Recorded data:
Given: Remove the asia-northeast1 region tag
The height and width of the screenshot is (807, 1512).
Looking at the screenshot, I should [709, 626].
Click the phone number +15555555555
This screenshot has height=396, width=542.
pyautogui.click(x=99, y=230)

### Problem description
Beginning with the line that contains "The height and", each line of the records above through the last one must be printed word for word.

### Exercise result
The height and width of the screenshot is (807, 1512).
Looking at the screenshot, I should [709, 626].
Click the phone number +15555555555
This screenshot has height=396, width=542.
pyautogui.click(x=99, y=230)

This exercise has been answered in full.